Once upon a time Shania could stuff her foot in her mouth and gnaw the calluses around her big toe but she hasn’t been that flexible in ages. She swallows a fleck of skin on her thumb, bad habit, teachers have sent her to the nurse for pica, but each time she was dismissed with a Dixie cup of ice. Truth is, plenty of people ate far worse. In front of her a man bridges out with a beard mossed like Cash Mitchell, Grateful Dead t-shirt, pelvis thrust like a saber toward the ceiling. Billy Latham was going to goddamn kill her for walking away with his keys. Punish her good and then what. Move onto somebody else.

Pay attention, Brit says. If you’re lucky, this could be you.

Last summer, Shania had a job distributing towels at the Wellness pool. Guests wanted extra even as they claimed to give a shit about the environment, the lush green hills, the sunrise views. It’s like living at the top of the world, they said, and she smiled, patted the hot, quilted terry. Or the edge of it, they whispered, sandals thwacking. Can you imagine the desolation of this place in winter?

Out the window, it’s already dark. When Brittany offers the option to hang out in child’s pose, Shania takes it, her stomach flopping onto her thighs. How much more snow? How would he do it, Billy? She feels queasy, like the room is spinning or she is spinning around the room. She doesn’t know which. Maybe she’s just sobering up. Sometimes, she still dreams of her mother. Her smell, like meatballs, garlicky fingers; her scratchy, below-the-surface laugh. On cold nights, she’d put their socks in the oven so they’d wake up to something loving and warm.
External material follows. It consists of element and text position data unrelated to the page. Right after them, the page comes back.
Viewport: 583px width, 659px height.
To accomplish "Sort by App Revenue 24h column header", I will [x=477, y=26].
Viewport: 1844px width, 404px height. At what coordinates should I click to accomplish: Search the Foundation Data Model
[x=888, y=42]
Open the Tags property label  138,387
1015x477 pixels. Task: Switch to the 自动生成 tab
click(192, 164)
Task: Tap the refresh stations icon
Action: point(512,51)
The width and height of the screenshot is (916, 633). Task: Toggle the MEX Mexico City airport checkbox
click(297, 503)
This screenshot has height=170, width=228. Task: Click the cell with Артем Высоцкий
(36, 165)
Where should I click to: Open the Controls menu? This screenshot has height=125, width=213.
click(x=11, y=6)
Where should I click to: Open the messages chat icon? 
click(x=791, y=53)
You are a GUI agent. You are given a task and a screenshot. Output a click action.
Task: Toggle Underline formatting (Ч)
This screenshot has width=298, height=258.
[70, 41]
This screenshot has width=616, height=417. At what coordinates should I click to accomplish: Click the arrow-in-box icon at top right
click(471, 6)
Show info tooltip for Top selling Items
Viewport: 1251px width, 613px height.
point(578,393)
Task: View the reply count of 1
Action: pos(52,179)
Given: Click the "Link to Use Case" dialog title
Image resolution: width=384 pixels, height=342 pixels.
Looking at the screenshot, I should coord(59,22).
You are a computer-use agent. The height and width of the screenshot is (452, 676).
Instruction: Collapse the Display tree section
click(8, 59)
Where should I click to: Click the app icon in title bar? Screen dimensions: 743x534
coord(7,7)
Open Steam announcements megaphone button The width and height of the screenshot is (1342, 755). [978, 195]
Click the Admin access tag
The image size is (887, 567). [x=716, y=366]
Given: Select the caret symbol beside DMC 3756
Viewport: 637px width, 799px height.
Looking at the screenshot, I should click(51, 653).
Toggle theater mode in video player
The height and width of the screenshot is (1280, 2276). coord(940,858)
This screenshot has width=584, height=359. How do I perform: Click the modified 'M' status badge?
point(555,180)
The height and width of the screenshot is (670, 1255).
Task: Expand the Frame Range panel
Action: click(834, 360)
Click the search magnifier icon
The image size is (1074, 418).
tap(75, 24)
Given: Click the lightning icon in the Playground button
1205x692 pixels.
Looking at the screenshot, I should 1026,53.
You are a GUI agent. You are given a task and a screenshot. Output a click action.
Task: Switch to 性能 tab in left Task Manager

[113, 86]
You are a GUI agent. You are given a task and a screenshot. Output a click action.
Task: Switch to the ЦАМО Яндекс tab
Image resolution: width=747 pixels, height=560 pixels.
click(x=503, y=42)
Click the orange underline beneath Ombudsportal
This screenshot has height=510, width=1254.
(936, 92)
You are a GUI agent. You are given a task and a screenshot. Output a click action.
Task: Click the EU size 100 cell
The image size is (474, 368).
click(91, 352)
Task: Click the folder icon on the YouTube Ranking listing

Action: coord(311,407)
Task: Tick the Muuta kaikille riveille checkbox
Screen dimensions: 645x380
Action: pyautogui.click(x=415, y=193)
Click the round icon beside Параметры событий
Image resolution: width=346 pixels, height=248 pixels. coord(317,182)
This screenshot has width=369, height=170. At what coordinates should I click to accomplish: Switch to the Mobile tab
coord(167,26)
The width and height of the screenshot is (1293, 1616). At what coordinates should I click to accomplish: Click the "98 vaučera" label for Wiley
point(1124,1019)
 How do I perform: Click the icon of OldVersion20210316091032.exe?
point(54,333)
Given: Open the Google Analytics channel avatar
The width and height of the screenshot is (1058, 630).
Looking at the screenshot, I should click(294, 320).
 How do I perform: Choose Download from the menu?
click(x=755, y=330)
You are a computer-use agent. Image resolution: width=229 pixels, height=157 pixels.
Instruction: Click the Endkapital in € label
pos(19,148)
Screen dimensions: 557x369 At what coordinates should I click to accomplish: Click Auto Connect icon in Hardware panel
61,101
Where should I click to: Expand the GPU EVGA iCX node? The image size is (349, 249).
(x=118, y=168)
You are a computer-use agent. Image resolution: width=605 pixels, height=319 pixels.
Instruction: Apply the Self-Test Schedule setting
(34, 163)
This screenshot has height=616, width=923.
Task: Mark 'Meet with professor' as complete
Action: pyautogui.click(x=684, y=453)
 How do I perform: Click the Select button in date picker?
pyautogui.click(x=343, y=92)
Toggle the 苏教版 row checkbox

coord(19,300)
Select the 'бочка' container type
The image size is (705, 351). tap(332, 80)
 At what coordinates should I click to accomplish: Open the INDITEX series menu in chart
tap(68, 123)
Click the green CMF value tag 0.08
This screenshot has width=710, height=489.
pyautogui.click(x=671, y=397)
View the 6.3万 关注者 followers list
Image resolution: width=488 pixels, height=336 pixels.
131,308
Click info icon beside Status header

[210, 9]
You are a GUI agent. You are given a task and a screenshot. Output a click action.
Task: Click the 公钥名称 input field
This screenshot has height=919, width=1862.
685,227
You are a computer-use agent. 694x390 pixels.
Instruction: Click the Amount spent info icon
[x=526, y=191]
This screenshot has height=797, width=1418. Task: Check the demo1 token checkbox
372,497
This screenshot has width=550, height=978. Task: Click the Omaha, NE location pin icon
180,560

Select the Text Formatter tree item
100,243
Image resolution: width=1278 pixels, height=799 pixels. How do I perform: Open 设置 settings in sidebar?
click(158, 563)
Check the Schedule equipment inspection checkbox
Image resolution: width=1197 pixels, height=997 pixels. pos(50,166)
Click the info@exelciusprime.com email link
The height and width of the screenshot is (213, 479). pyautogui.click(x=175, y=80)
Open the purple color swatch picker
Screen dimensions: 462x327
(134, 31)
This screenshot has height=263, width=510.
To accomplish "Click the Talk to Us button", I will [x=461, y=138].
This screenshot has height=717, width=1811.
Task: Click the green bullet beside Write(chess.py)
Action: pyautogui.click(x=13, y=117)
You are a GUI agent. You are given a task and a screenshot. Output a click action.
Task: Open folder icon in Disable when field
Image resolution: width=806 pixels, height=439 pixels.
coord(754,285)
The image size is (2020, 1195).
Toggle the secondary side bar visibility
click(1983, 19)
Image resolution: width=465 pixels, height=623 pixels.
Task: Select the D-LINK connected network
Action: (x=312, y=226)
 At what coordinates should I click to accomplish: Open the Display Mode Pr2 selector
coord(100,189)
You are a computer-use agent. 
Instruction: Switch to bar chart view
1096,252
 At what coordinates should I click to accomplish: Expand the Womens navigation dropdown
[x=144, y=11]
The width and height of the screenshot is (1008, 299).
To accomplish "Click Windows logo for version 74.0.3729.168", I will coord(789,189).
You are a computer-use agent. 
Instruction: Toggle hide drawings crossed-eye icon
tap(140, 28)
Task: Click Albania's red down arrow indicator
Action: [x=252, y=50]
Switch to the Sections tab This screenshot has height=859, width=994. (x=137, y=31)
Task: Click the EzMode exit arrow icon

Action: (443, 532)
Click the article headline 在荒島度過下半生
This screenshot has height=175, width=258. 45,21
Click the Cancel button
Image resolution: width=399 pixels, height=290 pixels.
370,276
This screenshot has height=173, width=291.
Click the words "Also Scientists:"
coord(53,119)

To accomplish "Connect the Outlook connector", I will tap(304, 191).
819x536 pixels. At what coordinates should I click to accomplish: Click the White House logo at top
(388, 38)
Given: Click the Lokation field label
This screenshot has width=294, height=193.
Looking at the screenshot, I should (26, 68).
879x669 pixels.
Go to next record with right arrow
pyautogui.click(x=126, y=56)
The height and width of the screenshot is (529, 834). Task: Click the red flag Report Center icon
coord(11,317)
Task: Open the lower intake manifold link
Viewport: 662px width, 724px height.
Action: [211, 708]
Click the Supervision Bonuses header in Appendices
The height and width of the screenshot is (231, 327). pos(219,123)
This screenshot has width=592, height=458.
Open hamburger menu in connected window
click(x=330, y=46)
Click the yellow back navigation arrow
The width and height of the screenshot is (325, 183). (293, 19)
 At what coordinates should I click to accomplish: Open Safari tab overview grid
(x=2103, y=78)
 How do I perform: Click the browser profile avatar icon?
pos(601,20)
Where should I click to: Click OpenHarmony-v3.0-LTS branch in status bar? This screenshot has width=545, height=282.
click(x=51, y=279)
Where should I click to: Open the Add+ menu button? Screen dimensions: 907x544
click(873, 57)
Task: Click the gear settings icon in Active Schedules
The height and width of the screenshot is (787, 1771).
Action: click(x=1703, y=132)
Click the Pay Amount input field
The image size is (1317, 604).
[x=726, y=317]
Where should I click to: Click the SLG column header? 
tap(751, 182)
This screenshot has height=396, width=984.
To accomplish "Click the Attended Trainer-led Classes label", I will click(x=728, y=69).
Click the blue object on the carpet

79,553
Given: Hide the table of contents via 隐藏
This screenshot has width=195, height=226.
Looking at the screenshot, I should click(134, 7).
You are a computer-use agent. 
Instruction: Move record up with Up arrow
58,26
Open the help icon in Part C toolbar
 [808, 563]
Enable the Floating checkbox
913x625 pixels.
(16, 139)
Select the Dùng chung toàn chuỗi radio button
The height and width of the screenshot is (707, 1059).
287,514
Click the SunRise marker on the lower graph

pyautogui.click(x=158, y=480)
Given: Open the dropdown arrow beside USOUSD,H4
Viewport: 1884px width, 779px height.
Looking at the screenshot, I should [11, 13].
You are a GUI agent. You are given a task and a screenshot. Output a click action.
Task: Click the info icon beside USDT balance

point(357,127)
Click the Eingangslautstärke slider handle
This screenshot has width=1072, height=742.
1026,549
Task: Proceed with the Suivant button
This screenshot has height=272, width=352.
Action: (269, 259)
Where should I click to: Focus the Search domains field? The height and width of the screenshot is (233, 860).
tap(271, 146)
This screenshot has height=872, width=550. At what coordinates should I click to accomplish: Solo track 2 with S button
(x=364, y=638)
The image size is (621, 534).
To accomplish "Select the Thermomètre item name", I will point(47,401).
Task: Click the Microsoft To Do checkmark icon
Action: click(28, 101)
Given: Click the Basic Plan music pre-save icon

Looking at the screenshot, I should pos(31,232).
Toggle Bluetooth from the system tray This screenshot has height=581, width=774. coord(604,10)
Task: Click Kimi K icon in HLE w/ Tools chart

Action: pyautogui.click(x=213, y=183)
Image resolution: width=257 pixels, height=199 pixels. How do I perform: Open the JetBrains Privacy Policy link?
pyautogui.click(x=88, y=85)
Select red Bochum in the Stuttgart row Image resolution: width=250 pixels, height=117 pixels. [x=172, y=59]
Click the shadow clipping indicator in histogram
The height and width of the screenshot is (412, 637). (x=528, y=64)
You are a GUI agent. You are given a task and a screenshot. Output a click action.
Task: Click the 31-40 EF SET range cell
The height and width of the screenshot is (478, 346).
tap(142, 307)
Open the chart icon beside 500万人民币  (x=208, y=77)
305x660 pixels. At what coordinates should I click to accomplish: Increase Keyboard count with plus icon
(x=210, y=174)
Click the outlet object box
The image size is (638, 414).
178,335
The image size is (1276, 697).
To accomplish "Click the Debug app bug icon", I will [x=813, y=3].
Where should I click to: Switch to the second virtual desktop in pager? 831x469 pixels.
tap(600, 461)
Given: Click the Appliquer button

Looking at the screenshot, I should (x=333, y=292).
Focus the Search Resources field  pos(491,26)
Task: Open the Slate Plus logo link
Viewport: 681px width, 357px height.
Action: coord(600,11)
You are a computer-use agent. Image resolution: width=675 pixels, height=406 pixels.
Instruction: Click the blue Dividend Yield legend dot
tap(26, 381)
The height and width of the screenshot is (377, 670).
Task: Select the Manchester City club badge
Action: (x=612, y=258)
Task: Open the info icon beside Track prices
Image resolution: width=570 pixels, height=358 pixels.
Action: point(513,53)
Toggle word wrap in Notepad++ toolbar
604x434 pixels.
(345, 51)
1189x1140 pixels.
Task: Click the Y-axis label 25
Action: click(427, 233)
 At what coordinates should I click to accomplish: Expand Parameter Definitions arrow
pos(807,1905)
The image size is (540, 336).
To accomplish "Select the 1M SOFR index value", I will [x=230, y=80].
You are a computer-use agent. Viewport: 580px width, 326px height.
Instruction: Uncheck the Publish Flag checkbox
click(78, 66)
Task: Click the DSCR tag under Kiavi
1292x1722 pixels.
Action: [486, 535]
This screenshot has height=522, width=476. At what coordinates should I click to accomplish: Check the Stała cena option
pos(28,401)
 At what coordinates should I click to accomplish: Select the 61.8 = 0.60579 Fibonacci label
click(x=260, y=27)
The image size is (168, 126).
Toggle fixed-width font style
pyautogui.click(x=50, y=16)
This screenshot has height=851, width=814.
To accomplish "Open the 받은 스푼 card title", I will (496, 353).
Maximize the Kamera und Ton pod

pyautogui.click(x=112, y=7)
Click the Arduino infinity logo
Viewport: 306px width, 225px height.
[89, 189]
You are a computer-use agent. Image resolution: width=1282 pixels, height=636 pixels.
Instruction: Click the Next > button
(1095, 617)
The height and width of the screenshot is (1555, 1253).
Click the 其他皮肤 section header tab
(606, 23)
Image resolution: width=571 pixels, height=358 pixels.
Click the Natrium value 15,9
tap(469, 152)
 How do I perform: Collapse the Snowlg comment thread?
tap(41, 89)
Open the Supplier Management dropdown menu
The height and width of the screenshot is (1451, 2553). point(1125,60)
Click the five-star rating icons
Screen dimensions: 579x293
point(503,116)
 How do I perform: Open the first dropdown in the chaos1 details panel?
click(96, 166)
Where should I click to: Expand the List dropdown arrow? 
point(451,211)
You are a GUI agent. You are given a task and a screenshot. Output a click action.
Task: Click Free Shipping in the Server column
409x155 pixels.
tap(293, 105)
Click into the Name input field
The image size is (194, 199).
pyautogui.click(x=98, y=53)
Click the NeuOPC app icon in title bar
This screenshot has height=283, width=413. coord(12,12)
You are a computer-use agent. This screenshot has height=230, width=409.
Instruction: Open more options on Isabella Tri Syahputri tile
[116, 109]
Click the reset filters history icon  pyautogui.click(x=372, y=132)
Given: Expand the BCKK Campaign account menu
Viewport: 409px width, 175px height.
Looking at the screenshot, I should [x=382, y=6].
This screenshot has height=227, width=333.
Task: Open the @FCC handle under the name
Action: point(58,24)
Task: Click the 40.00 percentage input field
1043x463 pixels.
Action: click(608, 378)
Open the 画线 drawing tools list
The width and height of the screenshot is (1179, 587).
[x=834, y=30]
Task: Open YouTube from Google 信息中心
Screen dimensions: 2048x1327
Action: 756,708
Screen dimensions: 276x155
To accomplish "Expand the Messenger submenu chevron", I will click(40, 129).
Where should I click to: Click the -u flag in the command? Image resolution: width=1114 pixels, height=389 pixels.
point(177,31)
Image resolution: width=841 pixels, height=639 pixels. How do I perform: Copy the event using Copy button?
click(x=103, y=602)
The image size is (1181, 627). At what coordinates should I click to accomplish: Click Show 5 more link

In lotus position, Brittany sits with a purple velvet book in her lap, poetry, or some Bible of spells. Like her sister’s ever opened a book. Savasana may mean Corpse Pose, but I like to think of it as a letting go to make room for the new. Rid yourself of the dead, Brit says. Lie down. Lying Shania can do. Brit raises her gong. As the sound echoes through you, inhale all that beauty and knowledge; exhale the clarity you’ve gained.